Acacia levata, commonly known as woodstock wattle, is a species of flowering plant in the family Fabaceae and is endemic to the north of Western Australia. It is a spreading, multi-stemmed shrub with narrowly elliptic to oblong, straight to slightly curved phyllodes, spikes of golden yellow flowers, and pendent, linear, straight to slightly curved pods with a narrow wing.

==Description==
Acacia levata is a spreading multi-stemmed shrub that typically grows to 1–3 m high and 5 m wide and has branchlets that are normally covered with silky hairs at the ends, or sometimes glabrous. Its phyllodes are narrowly elliptic to oblong, straight to slightly curved, 80–135 mm long, 10–20 mm wide, thickly leathery and dark green to almost glaucous. The phyllodes have four to six, widely spaced, prominent main longitudinal veins and up to three glands, the lowest 1–4.5 mm above the pulvinus. The flowers are golden yellow, and borne in one to several spikes 20–25 mm long and 6 mm in diameter on peduncles 5–12 mm long. Flowering occurs in May and possibly to July, and the pods are pendent, linear, straight to slightly curved, up to 150 mm long, 7–12 mm wide, woody and glabrous with a narrow wing, not raised over or constricted between the seeds. The seed are broadly elliptic to almost round, 5.0–5.5 mm long and dull brown with an aril near the end.

==Taxonomy==
Acacia levata was first formally described in 1995 by Richard Cowan and Bruce Maslin in the journal Nuytsia from specimens collected by Maslin, south-west of Marble Bar in 1982. The specific epithet (levata) means 'raised', referring to the strongly raised veins of the phyllodes.
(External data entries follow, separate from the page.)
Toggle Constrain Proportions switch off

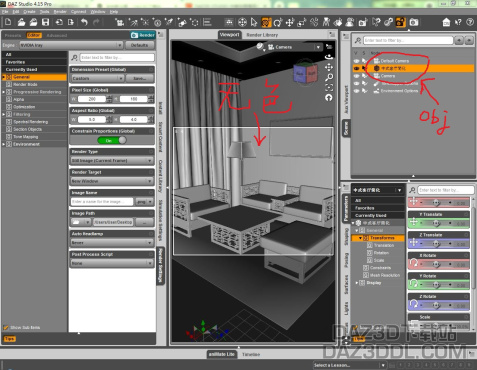pyautogui.click(x=112, y=140)
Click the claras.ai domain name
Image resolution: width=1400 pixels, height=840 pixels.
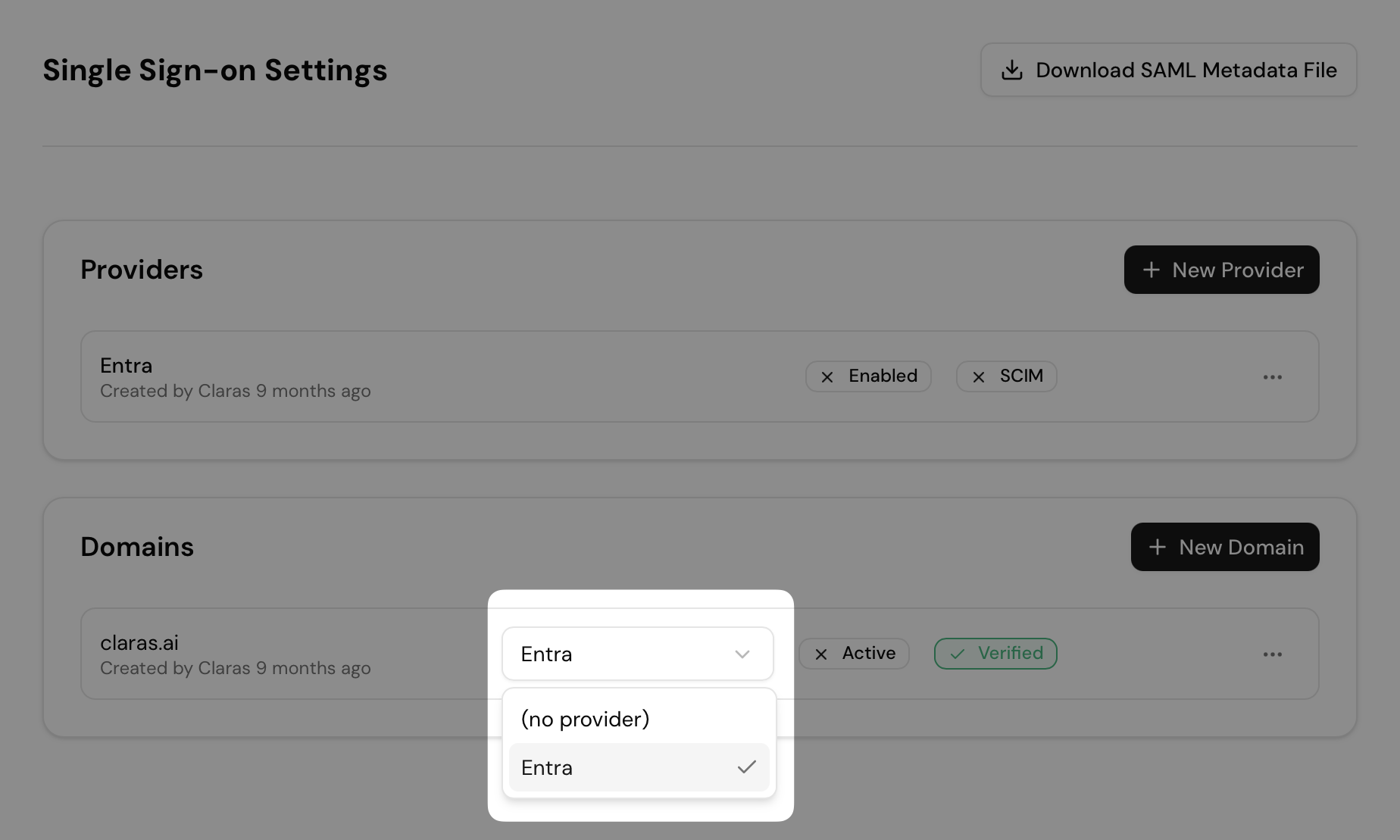coord(139,643)
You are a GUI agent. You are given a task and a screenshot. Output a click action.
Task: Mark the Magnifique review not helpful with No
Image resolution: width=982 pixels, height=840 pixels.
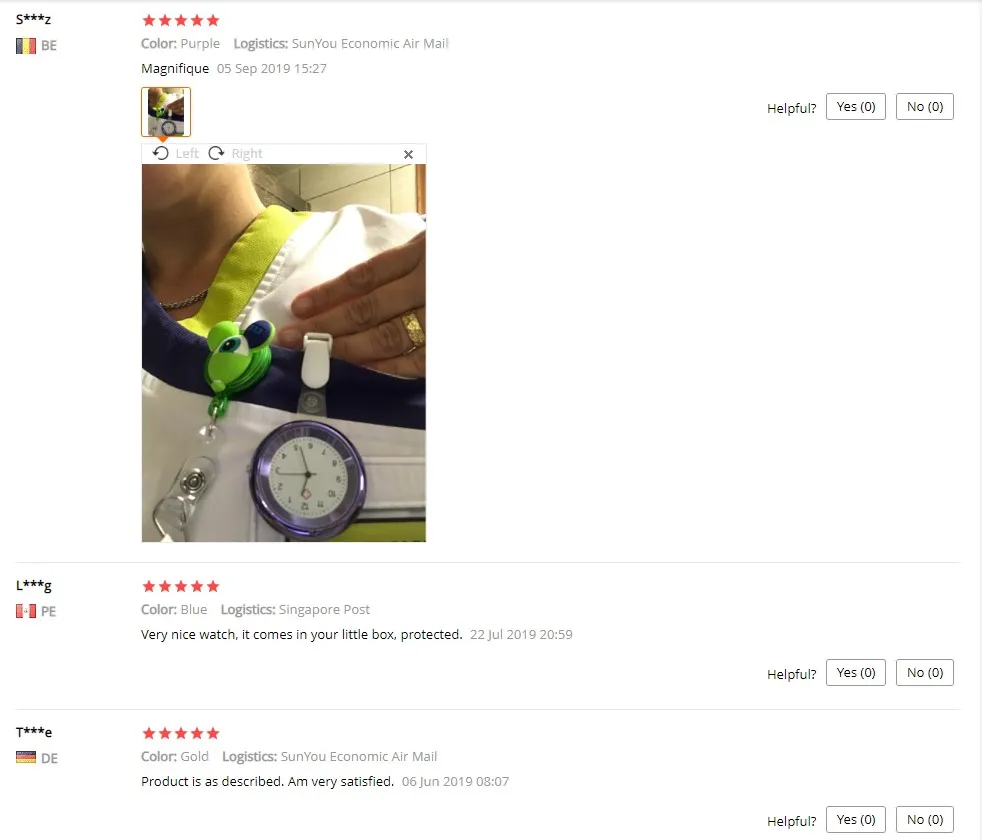[924, 106]
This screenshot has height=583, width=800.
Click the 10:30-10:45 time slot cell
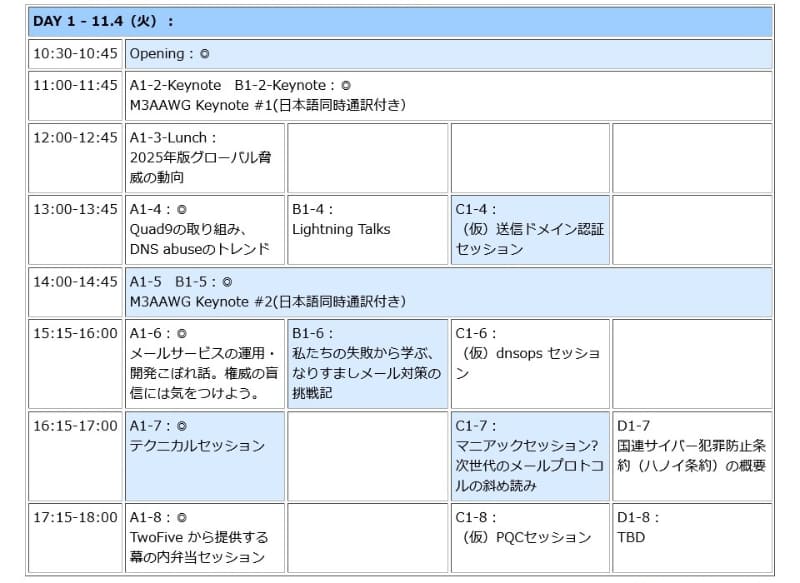coord(72,55)
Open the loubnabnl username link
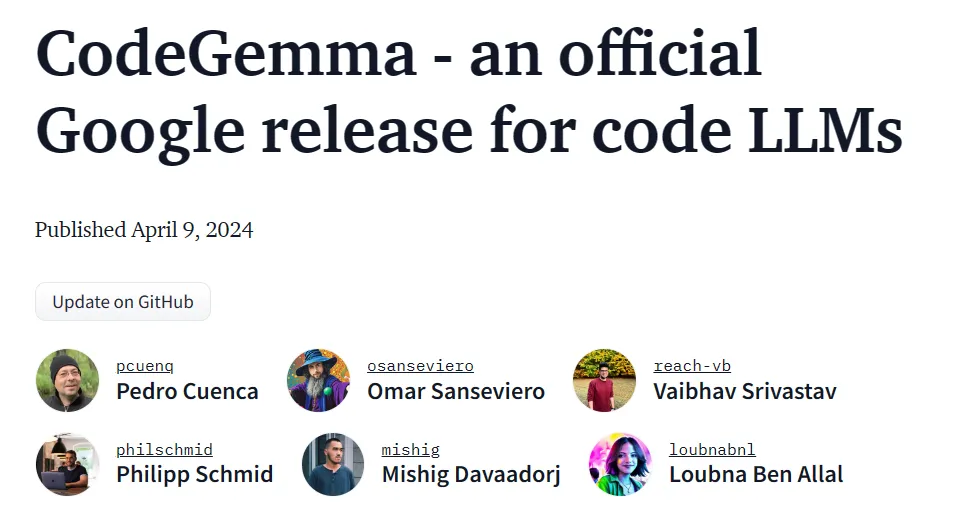 pyautogui.click(x=714, y=450)
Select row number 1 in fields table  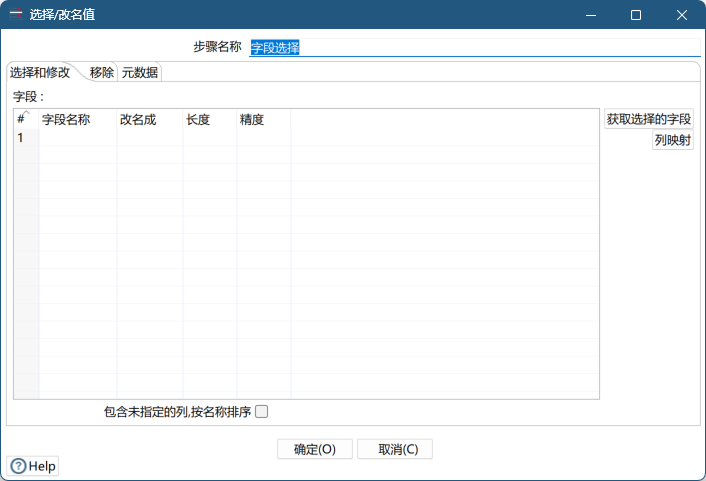point(25,138)
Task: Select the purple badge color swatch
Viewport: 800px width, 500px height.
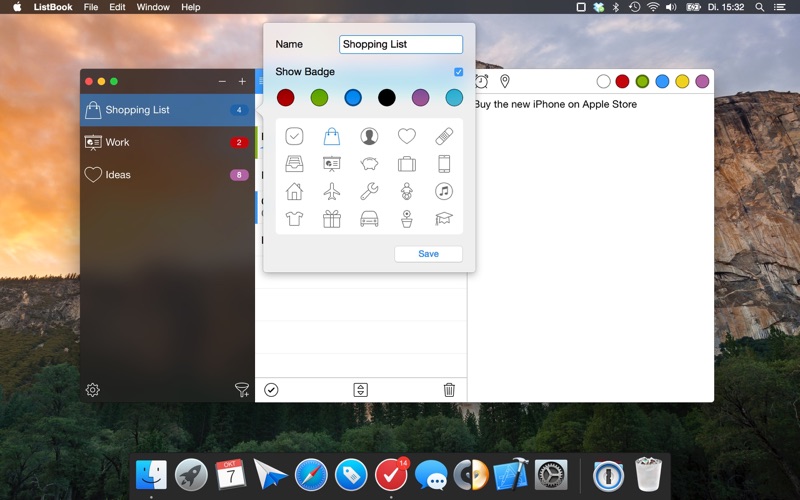Action: 420,97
==Distribution and habitat==
Woodstock wattle is restricted to a small area in the Pilbara bioregion of Western Australia south and south-south-west of Marble Bar where it grows on hilltops and hillslopes in sandy or sandy loam over granite, usually in scrubland and spinifex communities, often with Acacia hilliana and A. stellaticeps.

==Conservation status==
Acacia levata is listed as 'Priority Three' by the Government of Western Australia Department of Parks and Wildlife, meaning that it is poorly known and known from only a few locations but is not under imminent threat.